• [REQUIREMENT]
Convert each nonblank line of the data below into a row of a Markdown table with two columns, Row and Line. Put the row number under Row and the line's text under Line.

• [SOURCE DATA]
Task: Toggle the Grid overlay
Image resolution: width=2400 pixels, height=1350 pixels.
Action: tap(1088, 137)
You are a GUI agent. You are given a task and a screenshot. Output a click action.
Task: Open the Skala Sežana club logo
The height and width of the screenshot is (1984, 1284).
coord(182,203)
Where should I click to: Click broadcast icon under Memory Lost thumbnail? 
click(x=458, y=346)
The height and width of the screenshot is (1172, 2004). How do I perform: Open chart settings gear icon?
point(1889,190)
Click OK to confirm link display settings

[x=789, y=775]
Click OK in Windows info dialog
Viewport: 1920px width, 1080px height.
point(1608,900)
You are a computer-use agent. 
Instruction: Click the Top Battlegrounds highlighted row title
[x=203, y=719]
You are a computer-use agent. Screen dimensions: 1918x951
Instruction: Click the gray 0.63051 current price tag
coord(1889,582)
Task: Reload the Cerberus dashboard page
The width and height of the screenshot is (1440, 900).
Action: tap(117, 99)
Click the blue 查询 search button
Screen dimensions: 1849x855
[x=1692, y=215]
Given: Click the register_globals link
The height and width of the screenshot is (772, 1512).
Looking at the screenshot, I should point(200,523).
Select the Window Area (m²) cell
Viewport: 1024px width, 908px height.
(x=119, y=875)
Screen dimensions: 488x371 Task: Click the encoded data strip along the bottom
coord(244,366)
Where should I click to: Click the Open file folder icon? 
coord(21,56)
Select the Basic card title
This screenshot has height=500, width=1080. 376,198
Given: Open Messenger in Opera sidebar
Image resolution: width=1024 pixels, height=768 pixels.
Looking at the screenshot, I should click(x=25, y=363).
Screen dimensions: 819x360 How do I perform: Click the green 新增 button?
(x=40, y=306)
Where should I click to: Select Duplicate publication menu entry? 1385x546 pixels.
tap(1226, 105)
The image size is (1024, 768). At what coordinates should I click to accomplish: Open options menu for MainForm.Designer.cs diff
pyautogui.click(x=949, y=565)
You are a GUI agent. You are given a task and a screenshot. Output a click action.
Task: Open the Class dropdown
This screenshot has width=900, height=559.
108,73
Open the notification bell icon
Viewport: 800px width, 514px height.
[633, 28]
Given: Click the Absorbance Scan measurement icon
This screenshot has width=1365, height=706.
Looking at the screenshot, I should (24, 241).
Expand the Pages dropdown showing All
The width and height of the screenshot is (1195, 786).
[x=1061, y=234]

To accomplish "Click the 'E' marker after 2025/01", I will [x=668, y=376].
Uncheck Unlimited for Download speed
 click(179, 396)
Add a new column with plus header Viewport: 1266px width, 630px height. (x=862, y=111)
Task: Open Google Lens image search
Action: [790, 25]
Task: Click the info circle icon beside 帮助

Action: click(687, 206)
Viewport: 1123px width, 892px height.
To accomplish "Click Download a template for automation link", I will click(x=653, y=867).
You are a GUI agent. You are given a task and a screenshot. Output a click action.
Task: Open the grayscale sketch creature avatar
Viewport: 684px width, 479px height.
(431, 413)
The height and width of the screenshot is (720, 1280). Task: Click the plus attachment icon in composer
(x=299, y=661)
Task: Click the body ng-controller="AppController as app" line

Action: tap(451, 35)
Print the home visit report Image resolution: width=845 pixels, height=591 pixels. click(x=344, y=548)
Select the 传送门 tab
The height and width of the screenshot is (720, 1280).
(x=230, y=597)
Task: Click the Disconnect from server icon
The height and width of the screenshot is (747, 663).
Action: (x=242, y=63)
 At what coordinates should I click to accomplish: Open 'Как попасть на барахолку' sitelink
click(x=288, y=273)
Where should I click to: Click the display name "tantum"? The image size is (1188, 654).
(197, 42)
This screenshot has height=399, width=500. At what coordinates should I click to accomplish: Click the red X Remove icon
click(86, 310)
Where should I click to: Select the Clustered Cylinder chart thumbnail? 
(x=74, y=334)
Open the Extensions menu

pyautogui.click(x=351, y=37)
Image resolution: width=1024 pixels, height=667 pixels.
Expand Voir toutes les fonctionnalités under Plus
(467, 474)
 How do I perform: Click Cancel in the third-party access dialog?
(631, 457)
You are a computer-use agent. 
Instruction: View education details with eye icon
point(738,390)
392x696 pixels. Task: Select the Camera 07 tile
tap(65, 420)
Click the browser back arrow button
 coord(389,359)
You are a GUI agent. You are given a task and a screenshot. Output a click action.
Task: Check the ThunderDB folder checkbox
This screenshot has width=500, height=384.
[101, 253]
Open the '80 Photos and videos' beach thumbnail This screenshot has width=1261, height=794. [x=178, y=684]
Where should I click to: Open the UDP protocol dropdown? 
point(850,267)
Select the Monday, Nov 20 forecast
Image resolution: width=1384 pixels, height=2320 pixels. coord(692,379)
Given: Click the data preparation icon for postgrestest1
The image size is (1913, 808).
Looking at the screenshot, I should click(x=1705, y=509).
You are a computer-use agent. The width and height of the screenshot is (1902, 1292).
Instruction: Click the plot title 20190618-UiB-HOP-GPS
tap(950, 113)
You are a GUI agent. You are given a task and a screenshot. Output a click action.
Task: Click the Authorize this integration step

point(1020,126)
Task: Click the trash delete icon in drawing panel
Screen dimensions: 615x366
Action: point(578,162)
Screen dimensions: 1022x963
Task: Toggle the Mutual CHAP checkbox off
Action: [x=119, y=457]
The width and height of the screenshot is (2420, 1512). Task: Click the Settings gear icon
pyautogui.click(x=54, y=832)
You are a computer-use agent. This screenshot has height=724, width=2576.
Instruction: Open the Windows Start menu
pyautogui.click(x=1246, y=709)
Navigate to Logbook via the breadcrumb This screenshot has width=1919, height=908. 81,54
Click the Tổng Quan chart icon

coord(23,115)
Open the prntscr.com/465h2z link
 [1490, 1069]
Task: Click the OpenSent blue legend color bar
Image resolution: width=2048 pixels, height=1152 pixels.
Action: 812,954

• [THE REPLY]
| Row | Line |
|---|---|
| 1 | Task: Toggle the Grid overlay |
| 2 | Image resolution: width=2400 pixels, height=1350 pixels. |
| 3 | Action: tap(1088, 137) |
| 4 | You are a GUI agent. You are given a task and a screenshot. Output a click action. |
| 5 | Task: Open the Skala Sežana club logo |
| 6 | The height and width of the screenshot is (1984, 1284). |
| 7 | coord(182,203) |
| 8 | Where should I click to: Click broadcast icon under Memory Lost thumbnail?  |
| 9 | click(x=458, y=346) |
| 10 | The height and width of the screenshot is (1172, 2004). How do I perform: Open chart settings gear icon? |
| 11 | point(1889,190) |
| 12 | Click OK to confirm link display settings |
| 13 | [x=789, y=775] |
| 14 | Click OK in Windows info dialog |
| 15 | Viewport: 1920px width, 1080px height. |
| 16 | point(1608,900) |
| 17 | You are a computer-use agent.  |
| 18 | Instruction: Click the Top Battlegrounds highlighted row title |
| 19 | [x=203, y=719] |
| 20 | You are a computer-use agent. Screen dimensions: 1918x951 |
| 21 | Instruction: Click the gray 0.63051 current price tag |
| 22 | coord(1889,582) |
| 23 | Task: Reload the Cerberus dashboard page |
| 24 | The width and height of the screenshot is (1440, 900). |
| 25 | Action: tap(117, 99) |
| 26 | Click the blue 查询 search button |
| 27 | Screen dimensions: 1849x855 |
| 28 | [x=1692, y=215] |
| 29 | Given: Click the register_globals link |
| 30 | The height and width of the screenshot is (772, 1512). |
| 31 | Looking at the screenshot, I should point(200,523). |
| 32 | Select the Window Area (m²) cell |
| 33 | Viewport: 1024px width, 908px height. |
| 34 | (x=119, y=875) |
| 35 | Screen dimensions: 488x371 Task: Click the encoded data strip along the bottom |
| 36 | coord(244,366) |
| 37 | Where should I click to: Click the Open file folder icon?  |
| 38 | coord(21,56) |
| 39 | Select the Basic card title |
| 40 | This screenshot has height=500, width=1080. 376,198 |
| 41 | Given: Open Messenger in Opera sidebar |
| 42 | Image resolution: width=1024 pixels, height=768 pixels. |
| 43 | Looking at the screenshot, I should click(x=25, y=363). |
| 44 | Screen dimensions: 819x360 How do I perform: Click the green 新增 button? |
| 45 | (x=40, y=306) |
| 46 | Where should I click to: Select Duplicate publication menu entry? 1385x546 pixels. |
| 47 | tap(1226, 105) |
| 48 | The image size is (1024, 768). At what coordinates should I click to accomplish: Open options menu for MainForm.Designer.cs diff |
| 49 | pyautogui.click(x=949, y=565) |
| 50 | You are a GUI agent. You are given a task and a screenshot. Output a click action. |
| 51 | Task: Open the Class dropdown |
| 52 | This screenshot has width=900, height=559. |
| 53 | 108,73 |
| 54 | Open the notification bell icon |
| 55 | Viewport: 800px width, 514px height. |
| 56 | [633, 28] |
| 57 | Given: Click the Absorbance Scan measurement icon |
| 58 | This screenshot has width=1365, height=706. |
| 59 | Looking at the screenshot, I should (24, 241). |
| 60 | Expand the Pages dropdown showing All |
| 61 | The width and height of the screenshot is (1195, 786). |
| 62 | [x=1061, y=234] |
| 63 | To accomplish "Click the 'E' marker after 2025/01", I will [x=668, y=376]. |
| 64 | Uncheck Unlimited for Download speed |
| 65 |  click(179, 396) |
| 66 | Add a new column with plus header Viewport: 1266px width, 630px height. (x=862, y=111) |
| 67 | Task: Open Google Lens image search |
| 68 | Action: [790, 25] |
| 69 | Task: Click the info circle icon beside 帮助 |
| 70 | Action: click(687, 206) |
| 71 | Viewport: 1123px width, 892px height. |
| 72 | To accomplish "Click Download a template for automation link", I will click(x=653, y=867). |
| 73 | You are a GUI agent. You are given a task and a screenshot. Output a click action. |
| 74 | Task: Open the grayscale sketch creature avatar |
| 75 | Viewport: 684px width, 479px height. |
| 76 | (431, 413) |
| 77 | The height and width of the screenshot is (720, 1280). Task: Click the plus attachment icon in composer |
| 78 | (x=299, y=661) |
| 79 | Task: Click the body ng-controller="AppController as app" line |
| 80 | Action: tap(451, 35) |
| 81 | Print the home visit report Image resolution: width=845 pixels, height=591 pixels. click(x=344, y=548) |
| 82 | Select the 传送门 tab |
| 83 | The height and width of the screenshot is (720, 1280). |
| 84 | (x=230, y=597) |
| 85 | Task: Click the Disconnect from server icon |
| 86 | The height and width of the screenshot is (747, 663). |
| 87 | Action: (x=242, y=63) |
| 88 |  At what coordinates should I click to accomplish: Open 'Как попасть на барахолку' sitelink |
| 89 | click(x=288, y=273) |
| 90 | Where should I click to: Click the display name "tantum"? The image size is (1188, 654). |
| 91 | (197, 42) |
| 92 | This screenshot has height=399, width=500. At what coordinates should I click to accomplish: Click the red X Remove icon |
| 93 | click(86, 310) |
| 94 | Where should I click to: Select the Clustered Cylinder chart thumbnail?  |
| 95 | (x=74, y=334) |
| 96 | Open the Extensions menu |
| 97 | pyautogui.click(x=351, y=37) |
| 98 | Image resolution: width=1024 pixels, height=667 pixels. |
| 99 | Expand Voir toutes les fonctionnalités under Plus |
| 100 | (467, 474) |
| 101 |  How do I perform: Click Cancel in the third-party access dialog? |
| 102 | (631, 457) |
| 103 | You are a computer-use agent.  |
| 104 | Instruction: View education details with eye icon |
| 105 | point(738,390) |
| 106 | 392x696 pixels. Task: Select the Camera 07 tile |
| 107 | tap(65, 420) |
| 108 | Click the browser back arrow button |
| 109 |  coord(389,359) |
| 110 | You are a GUI agent. You are given a task and a screenshot. Output a click action. |
| 111 | Task: Check the ThunderDB folder checkbox |
| 112 | This screenshot has width=500, height=384. |
| 113 | [101, 253] |
| 114 | Open the '80 Photos and videos' beach thumbnail This screenshot has width=1261, height=794. [x=178, y=684] |
| 115 | Where should I click to: Open the UDP protocol dropdown?  |
| 116 | point(850,267) |
| 117 | Select the Monday, Nov 20 forecast |
| 118 | Image resolution: width=1384 pixels, height=2320 pixels. coord(692,379) |
| 119 | Given: Click the data preparation icon for postgrestest1 |
| 120 | The image size is (1913, 808). |
| 121 | Looking at the screenshot, I should click(x=1705, y=509). |
| 122 | You are a computer-use agent. The width and height of the screenshot is (1902, 1292). |
| 123 | Instruction: Click the plot title 20190618-UiB-HOP-GPS |
| 124 | tap(950, 113) |
| 125 | You are a GUI agent. You are given a task and a screenshot. Output a click action. |
| 126 | Task: Click the Authorize this integration step |
| 127 | point(1020,126) |
| 128 | Task: Click the trash delete icon in drawing panel |
| 129 | Screen dimensions: 615x366 |
| 130 | Action: point(578,162) |
| 131 | Screen dimensions: 1022x963 |
| 132 | Task: Toggle the Mutual CHAP checkbox off |
| 133 | Action: [x=119, y=457] |
| 134 | The width and height of the screenshot is (2420, 1512). Task: Click the Settings gear icon |
| 135 | pyautogui.click(x=54, y=832) |
| 136 | You are a computer-use agent. This screenshot has height=724, width=2576. |
| 137 | Instruction: Open the Windows Start menu |
| 138 | pyautogui.click(x=1246, y=709) |
| 139 | Navigate to Logbook via the breadcrumb This screenshot has width=1919, height=908. 81,54 |
| 140 | Click the Tổng Quan chart icon |
| 141 | coord(23,115) |
| 142 | Open the prntscr.com/465h2z link |
| 143 |  [1490, 1069] |
| 144 | Task: Click the OpenSent blue legend color bar |
| 145 | Image resolution: width=2048 pixels, height=1152 pixels. |
| 146 | Action: 812,954 |